Lay out the data below as a Markdown table with two columns, Num and Content, numbering each non-blank line in order and placing the line itself under Content; skip blank lines.

Dataset records
%%

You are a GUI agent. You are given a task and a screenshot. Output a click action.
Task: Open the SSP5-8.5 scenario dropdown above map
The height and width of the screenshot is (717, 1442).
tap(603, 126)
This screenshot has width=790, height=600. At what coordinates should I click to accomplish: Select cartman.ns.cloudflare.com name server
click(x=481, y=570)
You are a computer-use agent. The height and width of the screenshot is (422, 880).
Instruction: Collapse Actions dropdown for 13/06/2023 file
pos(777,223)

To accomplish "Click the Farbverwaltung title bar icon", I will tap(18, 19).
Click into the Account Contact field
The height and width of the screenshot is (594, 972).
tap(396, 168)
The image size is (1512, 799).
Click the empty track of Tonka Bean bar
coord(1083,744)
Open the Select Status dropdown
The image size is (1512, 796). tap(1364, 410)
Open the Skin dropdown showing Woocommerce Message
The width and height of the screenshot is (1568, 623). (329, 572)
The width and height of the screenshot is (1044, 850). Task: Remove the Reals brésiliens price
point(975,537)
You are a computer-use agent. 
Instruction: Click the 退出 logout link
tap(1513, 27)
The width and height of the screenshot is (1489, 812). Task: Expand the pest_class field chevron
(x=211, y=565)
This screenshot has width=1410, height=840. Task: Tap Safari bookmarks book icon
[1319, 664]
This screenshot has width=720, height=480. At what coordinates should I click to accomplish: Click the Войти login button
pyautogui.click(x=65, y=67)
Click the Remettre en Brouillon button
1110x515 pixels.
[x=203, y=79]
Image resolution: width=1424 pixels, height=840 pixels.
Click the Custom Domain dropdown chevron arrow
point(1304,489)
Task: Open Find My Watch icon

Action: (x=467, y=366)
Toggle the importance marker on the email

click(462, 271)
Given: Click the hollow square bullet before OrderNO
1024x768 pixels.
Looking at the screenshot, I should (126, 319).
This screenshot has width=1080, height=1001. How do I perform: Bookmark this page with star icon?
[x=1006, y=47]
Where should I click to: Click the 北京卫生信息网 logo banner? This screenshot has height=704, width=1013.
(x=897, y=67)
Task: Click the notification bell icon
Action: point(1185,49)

%%

Final result:
| Num | Content |
|---|---|
| 1 | You are a GUI agent. You are given a task and a screenshot. Output a click action. |
| 2 | Task: Open the SSP5-8.5 scenario dropdown above map |
| 3 | The height and width of the screenshot is (717, 1442). |
| 4 | tap(603, 126) |
| 5 | This screenshot has width=790, height=600. At what coordinates should I click to accomplish: Select cartman.ns.cloudflare.com name server |
| 6 | click(x=481, y=570) |
| 7 | You are a computer-use agent. The height and width of the screenshot is (422, 880). |
| 8 | Instruction: Collapse Actions dropdown for 13/06/2023 file |
| 9 | pos(777,223) |
| 10 | To accomplish "Click the Farbverwaltung title bar icon", I will tap(18, 19). |
| 11 | Click into the Account Contact field |
| 12 | The height and width of the screenshot is (594, 972). |
| 13 | tap(396, 168) |
| 14 | The image size is (1512, 799). |
| 15 | Click the empty track of Tonka Bean bar |
| 16 | coord(1083,744) |
| 17 | Open the Select Status dropdown |
| 18 | The image size is (1512, 796). tap(1364, 410) |
| 19 | Open the Skin dropdown showing Woocommerce Message |
| 20 | The width and height of the screenshot is (1568, 623). (329, 572) |
| 21 | The width and height of the screenshot is (1044, 850). Task: Remove the Reals brésiliens price |
| 22 | point(975,537) |
| 23 | You are a computer-use agent.  |
| 24 | Instruction: Click the 退出 logout link |
| 25 | tap(1513, 27) |
| 26 | The width and height of the screenshot is (1489, 812). Task: Expand the pest_class field chevron |
| 27 | (x=211, y=565) |
| 28 | This screenshot has width=1410, height=840. Task: Tap Safari bookmarks book icon |
| 29 | [1319, 664] |
| 30 | This screenshot has width=720, height=480. At what coordinates should I click to accomplish: Click the Войти login button |
| 31 | pyautogui.click(x=65, y=67) |
| 32 | Click the Remettre en Brouillon button |
| 33 | 1110x515 pixels. |
| 34 | [x=203, y=79] |
| 35 | Image resolution: width=1424 pixels, height=840 pixels. |
| 36 | Click the Custom Domain dropdown chevron arrow |
| 37 | point(1304,489) |
| 38 | Task: Open Find My Watch icon |
| 39 | Action: (x=467, y=366) |
| 40 | Toggle the importance marker on the email |
| 41 | click(462, 271) |
| 42 | Given: Click the hollow square bullet before OrderNO |
| 43 | 1024x768 pixels. |
| 44 | Looking at the screenshot, I should (126, 319). |
| 45 | This screenshot has width=1080, height=1001. How do I perform: Bookmark this page with star icon? |
| 46 | [x=1006, y=47] |
| 47 | Where should I click to: Click the 北京卫生信息网 logo banner? This screenshot has height=704, width=1013. |
| 48 | (x=897, y=67) |
| 49 | Task: Click the notification bell icon |
| 50 | Action: point(1185,49) |